Dataset entries Start Marker

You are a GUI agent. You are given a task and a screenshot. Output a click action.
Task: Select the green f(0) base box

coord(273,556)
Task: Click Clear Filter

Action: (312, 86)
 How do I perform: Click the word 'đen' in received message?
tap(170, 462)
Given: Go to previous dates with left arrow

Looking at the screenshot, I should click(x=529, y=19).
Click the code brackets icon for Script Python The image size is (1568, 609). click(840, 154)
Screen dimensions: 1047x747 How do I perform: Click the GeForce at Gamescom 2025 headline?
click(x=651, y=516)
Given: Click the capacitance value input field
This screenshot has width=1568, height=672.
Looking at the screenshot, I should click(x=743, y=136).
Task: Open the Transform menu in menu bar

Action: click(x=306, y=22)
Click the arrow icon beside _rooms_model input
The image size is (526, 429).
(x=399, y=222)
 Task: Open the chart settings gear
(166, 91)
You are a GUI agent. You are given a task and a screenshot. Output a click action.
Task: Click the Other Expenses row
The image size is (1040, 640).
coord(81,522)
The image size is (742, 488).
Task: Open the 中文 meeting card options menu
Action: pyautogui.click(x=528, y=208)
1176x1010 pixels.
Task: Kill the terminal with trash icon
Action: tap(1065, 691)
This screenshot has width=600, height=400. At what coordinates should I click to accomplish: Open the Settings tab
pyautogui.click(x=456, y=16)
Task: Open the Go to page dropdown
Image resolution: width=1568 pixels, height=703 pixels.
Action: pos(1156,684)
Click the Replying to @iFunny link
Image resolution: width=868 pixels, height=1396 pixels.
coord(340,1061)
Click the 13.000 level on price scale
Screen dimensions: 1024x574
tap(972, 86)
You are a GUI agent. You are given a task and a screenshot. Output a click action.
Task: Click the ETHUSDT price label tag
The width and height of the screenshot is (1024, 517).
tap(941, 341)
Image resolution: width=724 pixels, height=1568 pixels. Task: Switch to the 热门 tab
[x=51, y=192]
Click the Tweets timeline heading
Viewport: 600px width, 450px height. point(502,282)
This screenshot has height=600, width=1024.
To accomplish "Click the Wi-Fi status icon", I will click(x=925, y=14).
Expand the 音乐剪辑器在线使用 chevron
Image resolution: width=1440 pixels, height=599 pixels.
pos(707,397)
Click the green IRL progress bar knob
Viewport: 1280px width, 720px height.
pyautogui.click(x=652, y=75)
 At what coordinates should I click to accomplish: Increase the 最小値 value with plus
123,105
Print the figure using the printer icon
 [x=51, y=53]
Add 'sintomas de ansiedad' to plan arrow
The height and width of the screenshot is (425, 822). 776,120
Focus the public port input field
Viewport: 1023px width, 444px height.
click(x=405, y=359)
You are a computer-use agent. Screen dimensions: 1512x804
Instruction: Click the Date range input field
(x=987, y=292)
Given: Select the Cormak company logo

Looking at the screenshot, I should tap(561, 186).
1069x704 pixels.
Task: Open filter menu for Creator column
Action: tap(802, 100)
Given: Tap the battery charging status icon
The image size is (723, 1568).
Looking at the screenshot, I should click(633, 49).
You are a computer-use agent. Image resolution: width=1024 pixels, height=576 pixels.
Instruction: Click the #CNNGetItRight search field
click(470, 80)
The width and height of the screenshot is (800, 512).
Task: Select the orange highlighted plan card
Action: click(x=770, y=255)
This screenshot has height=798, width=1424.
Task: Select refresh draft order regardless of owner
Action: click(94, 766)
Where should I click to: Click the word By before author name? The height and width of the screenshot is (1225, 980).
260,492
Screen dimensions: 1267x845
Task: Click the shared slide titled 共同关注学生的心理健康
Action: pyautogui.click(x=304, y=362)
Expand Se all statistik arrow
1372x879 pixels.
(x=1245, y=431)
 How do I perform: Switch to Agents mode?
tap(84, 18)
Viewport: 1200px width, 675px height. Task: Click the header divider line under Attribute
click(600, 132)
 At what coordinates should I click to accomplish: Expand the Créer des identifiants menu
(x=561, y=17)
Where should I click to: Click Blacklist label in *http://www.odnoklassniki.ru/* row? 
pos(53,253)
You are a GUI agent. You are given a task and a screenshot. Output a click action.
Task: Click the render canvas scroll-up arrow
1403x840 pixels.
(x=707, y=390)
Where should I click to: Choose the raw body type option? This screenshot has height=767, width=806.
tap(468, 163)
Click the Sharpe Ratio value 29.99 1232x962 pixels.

Dataset entries End Marker

What needs to be done – Among the lines of the listing above, which ones contain the word "computer"? Show them.

Answer box –
You are a computer-use agent. Screen dimensions: 1512x804
You are a computer-use agent. Image resolution: width=1024 pixels, height=576 pixels.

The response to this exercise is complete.